Dynamic heterogeneity: isolation of murine tumor cell populations enriched for metastatic variants and quantification of the unstable expression of the phenotype

Abstract

Recent studies have indicated that KHT fibrosarcoma or B16 melanoma cell variants capable of forming experimental metastases in the lungs of mice after i.v. injection are created stochastically at high rates (approximately 10(-5)/cell/generation). Expression of this phenotype is unstable and hence expanding populations of tumor cells establish a dynamic equilibrium between a small subpopulation of metastatic variants and a large compartment of nonmetastatic cells. In the present experiments, cell suspensions were prepared from the lungs of mice bearing 'experimental' metastases and the tumor cells contained in them were tested for their metastatic efficiency (ME) using the lung colony assay.

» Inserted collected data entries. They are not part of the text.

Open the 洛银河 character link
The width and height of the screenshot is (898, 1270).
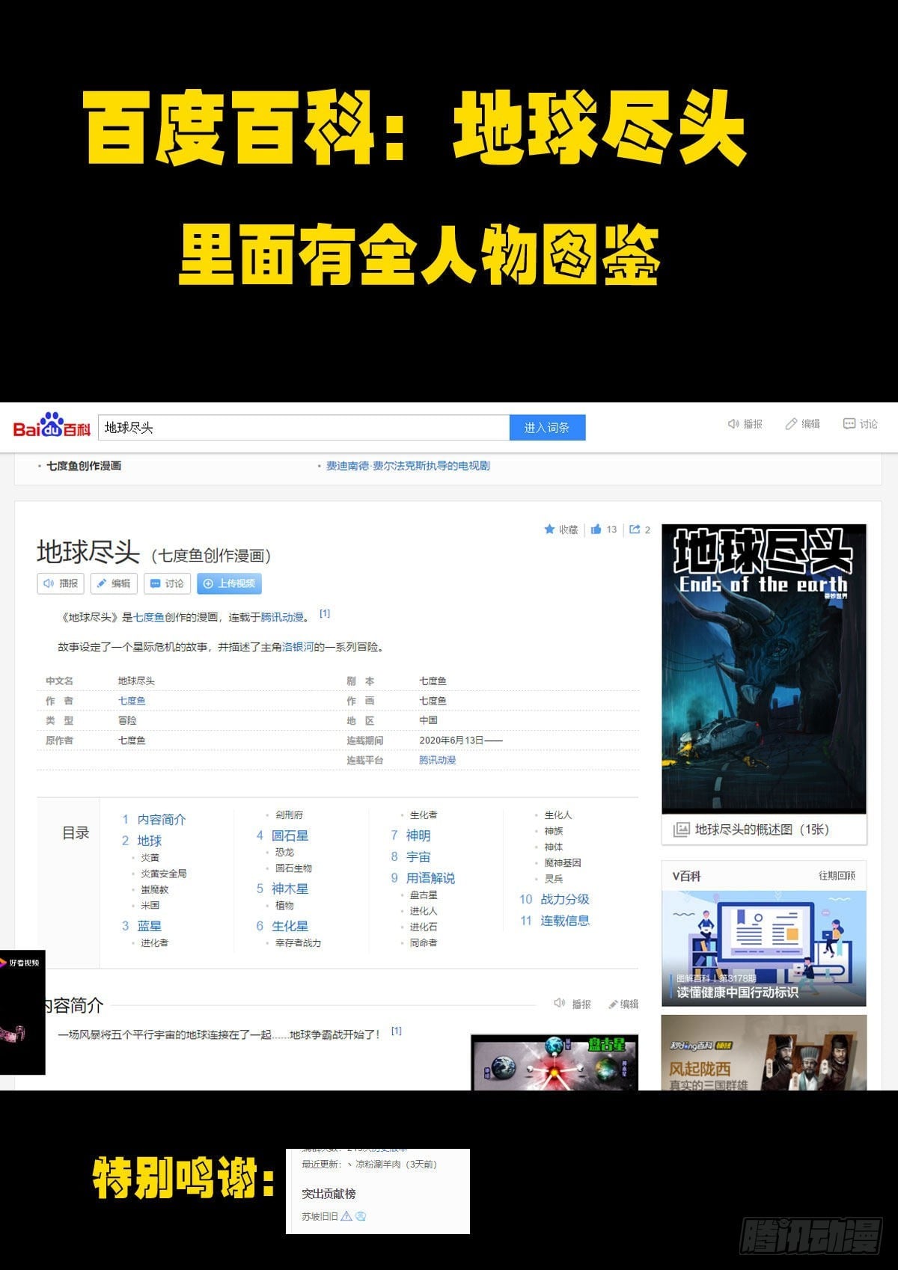pyautogui.click(x=298, y=647)
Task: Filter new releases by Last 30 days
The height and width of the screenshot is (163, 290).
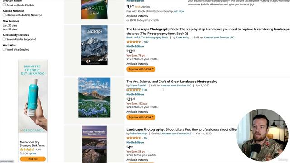Action: click(x=10, y=25)

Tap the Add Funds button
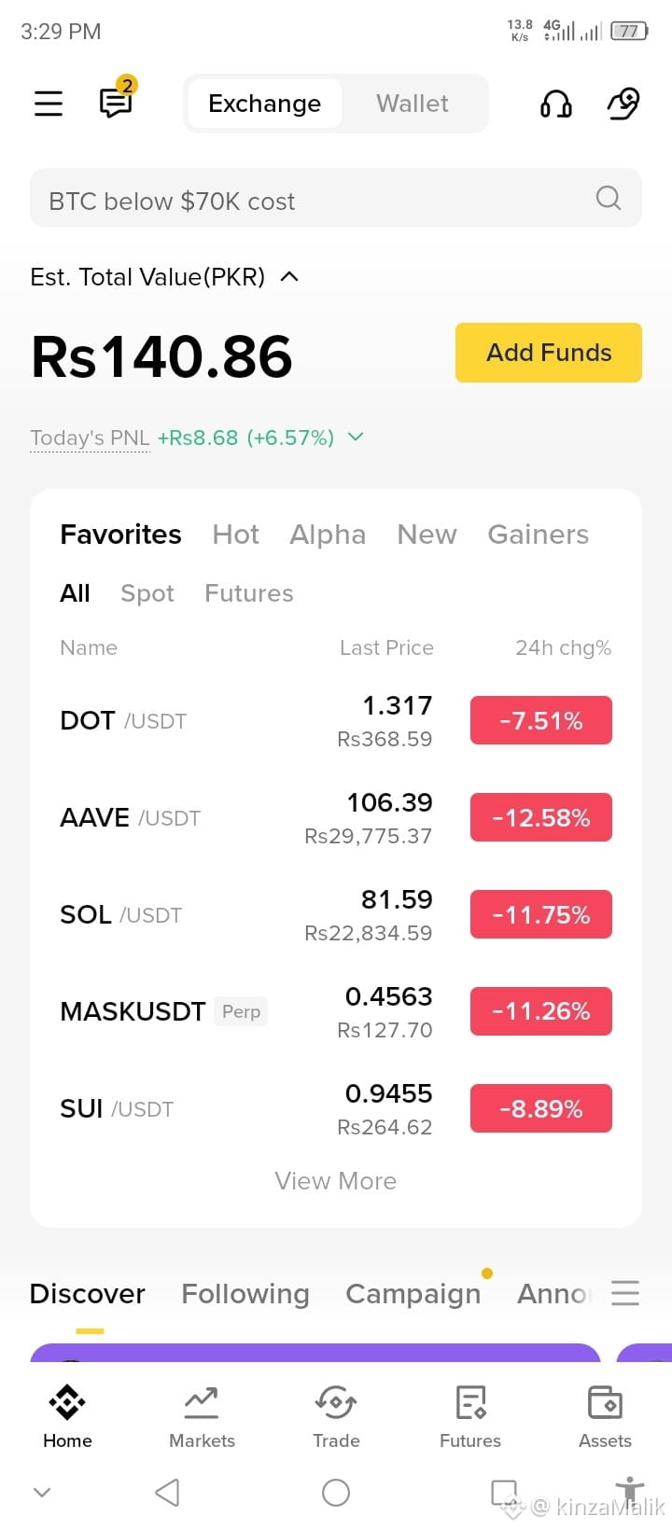(x=549, y=353)
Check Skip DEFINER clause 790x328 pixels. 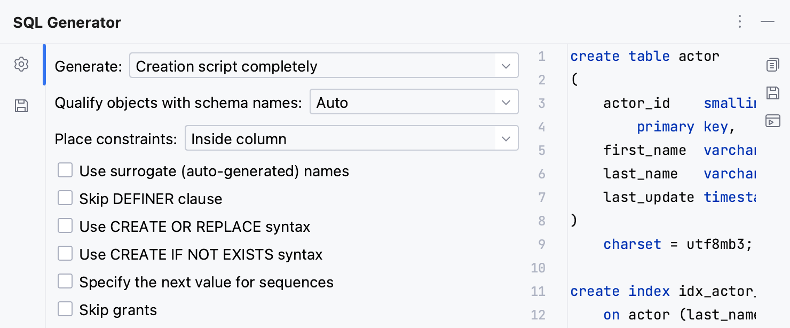[x=65, y=197]
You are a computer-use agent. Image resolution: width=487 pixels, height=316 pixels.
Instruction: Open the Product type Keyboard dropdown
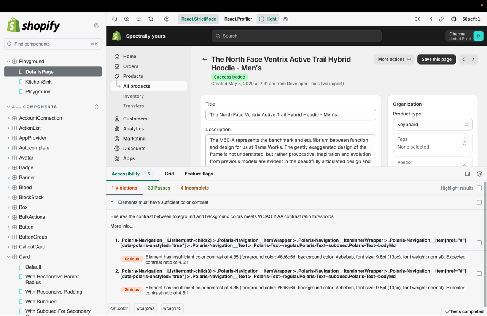432,124
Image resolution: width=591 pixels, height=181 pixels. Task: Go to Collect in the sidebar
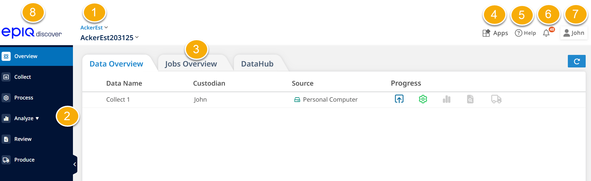point(23,77)
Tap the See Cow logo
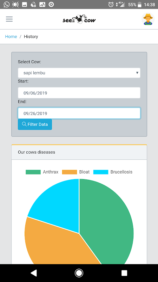This screenshot has width=158, height=282. coord(79,19)
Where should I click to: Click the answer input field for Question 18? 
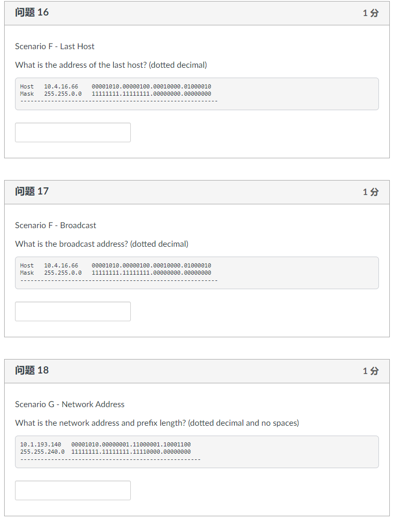point(72,490)
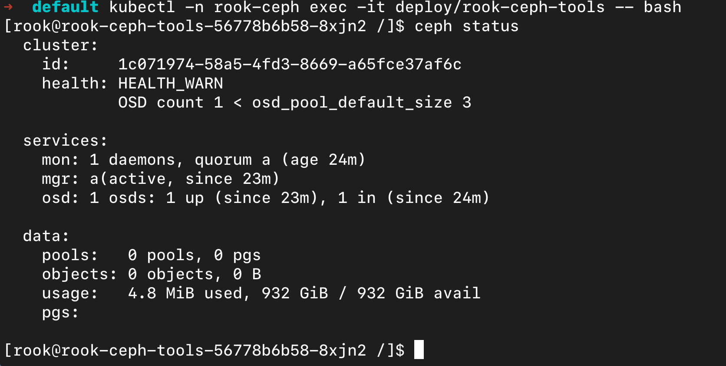Click the kubectl command word

click(142, 7)
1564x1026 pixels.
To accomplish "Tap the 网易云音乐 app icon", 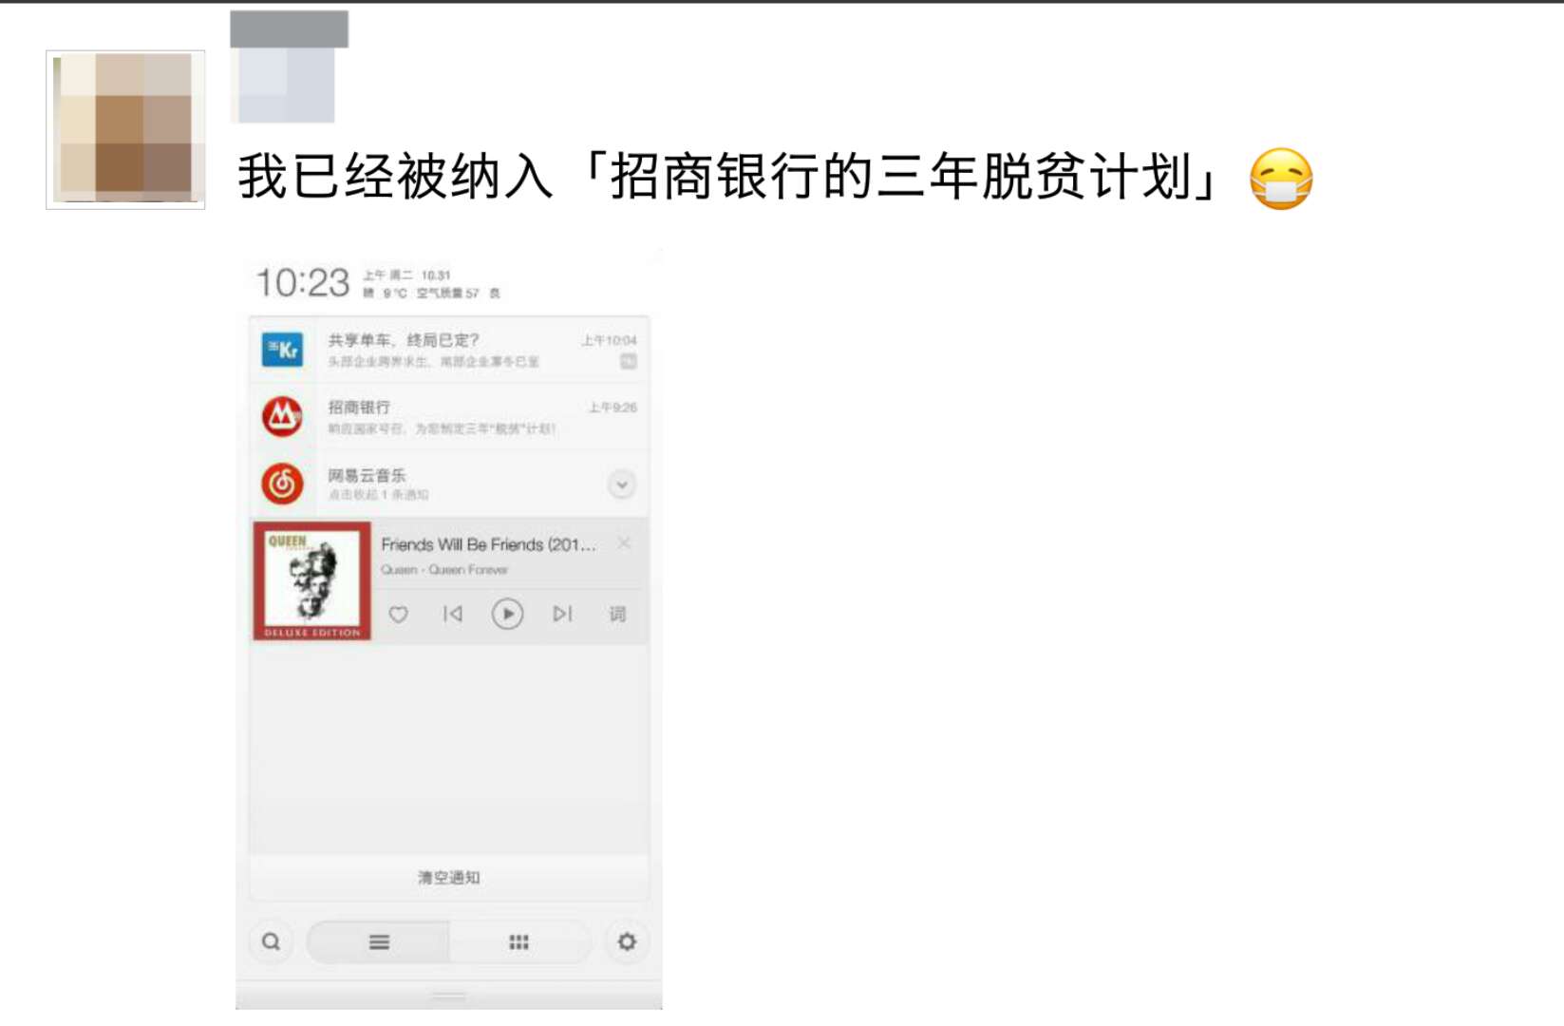I will 282,484.
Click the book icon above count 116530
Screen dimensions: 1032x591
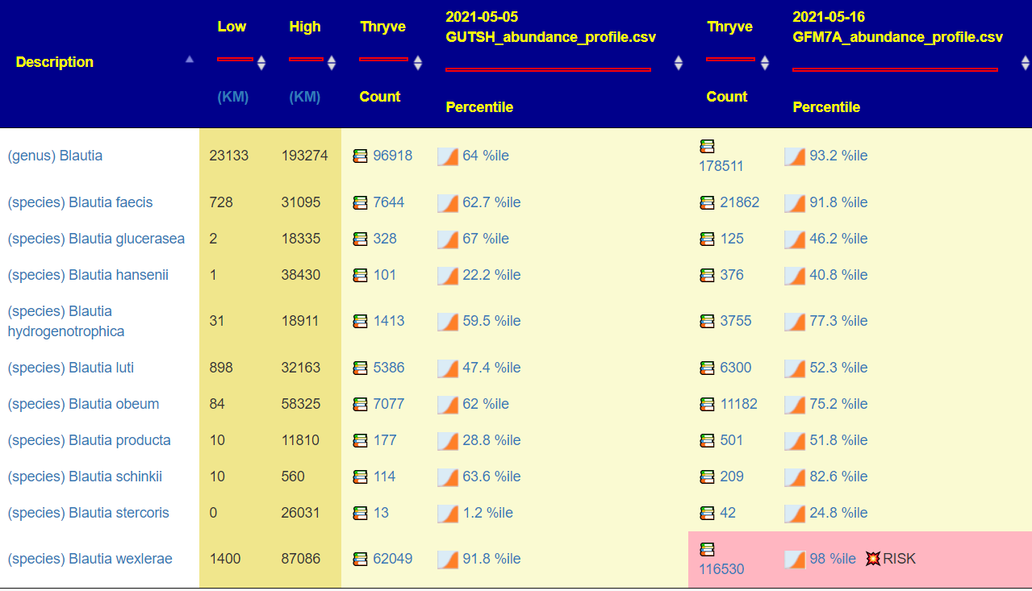point(708,549)
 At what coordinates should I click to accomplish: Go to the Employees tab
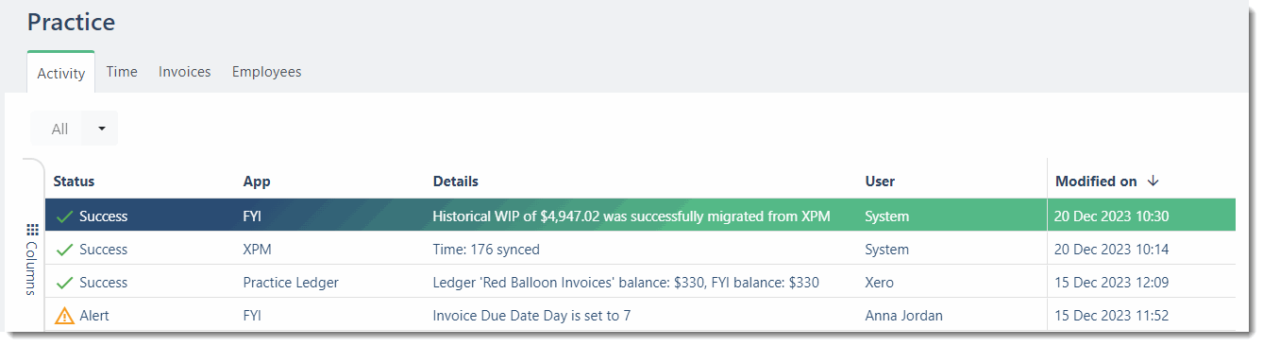point(267,72)
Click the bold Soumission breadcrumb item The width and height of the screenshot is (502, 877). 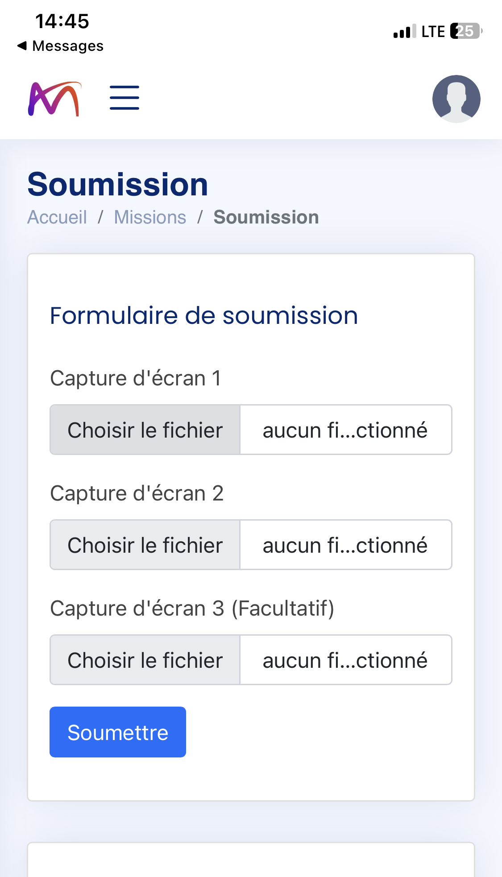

The ME of the recovered tumor cell populations was found to be a function of the time of metastatic growth in the animal. Tumor cells isolated soon after the initial i.v. injection, i.e. derived from micrometastases, are highly metastatic while populations recovered from macroscopic nodules are similar to parental lines in their ability to colonize the lung. These results are consistent with the prediction of the above 'dynamic heterogeneity' model that nascent lung metastases should be composed largely of tumor cells expressing the variant metastatic phenotype, but that the proportion of such variants should decline during growth to the equilibrium (parental population) level. Mathematical analysis of the results indicates that the effective rate of reversion of the variant phenotype is approximately 10(-1)/cell/generation.